(Records for the exercise Opens)

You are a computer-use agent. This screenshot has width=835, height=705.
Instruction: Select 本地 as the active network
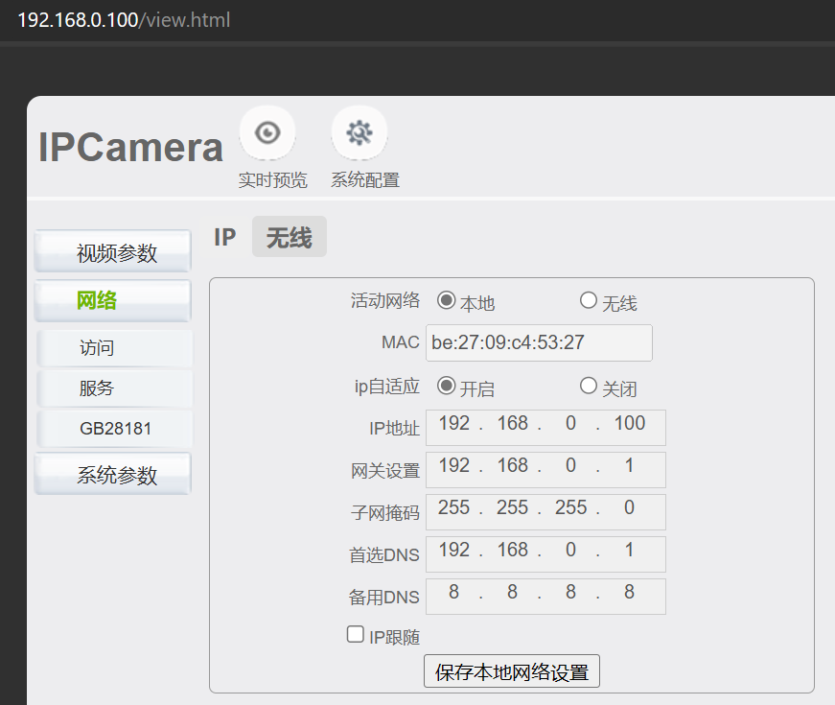pos(446,300)
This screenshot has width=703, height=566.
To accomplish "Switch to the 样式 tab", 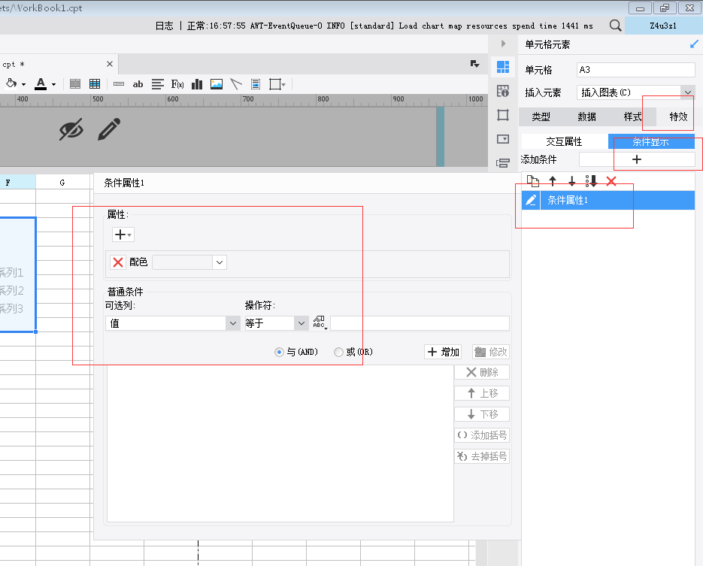I will [632, 117].
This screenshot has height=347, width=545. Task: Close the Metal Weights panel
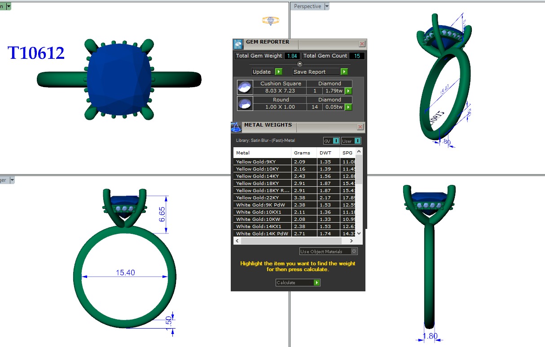pos(360,127)
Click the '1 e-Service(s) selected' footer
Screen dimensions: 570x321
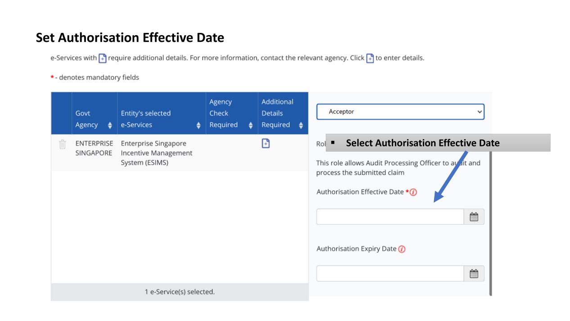pos(180,292)
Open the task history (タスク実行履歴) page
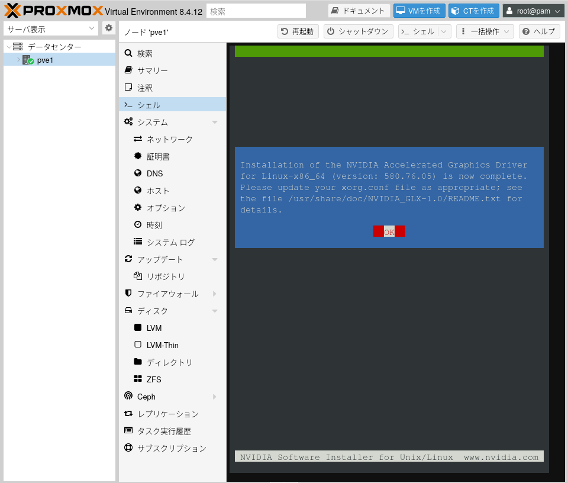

(Records for the exercise Closes)

- [Exercise]:
Only what runs from the line holding "This screenshot has height=347, width=545." through the end of the entries above is to be given again, exactly, with every picture omitted.

- [Exercise output]:
This screenshot has height=347, width=545. Task: Close the Metal Weights panel
pos(360,127)
Click the '1 e-Service(s) selected' footer
Screen dimensions: 570x321
pos(180,292)
Open the task history (タスク実行履歴) page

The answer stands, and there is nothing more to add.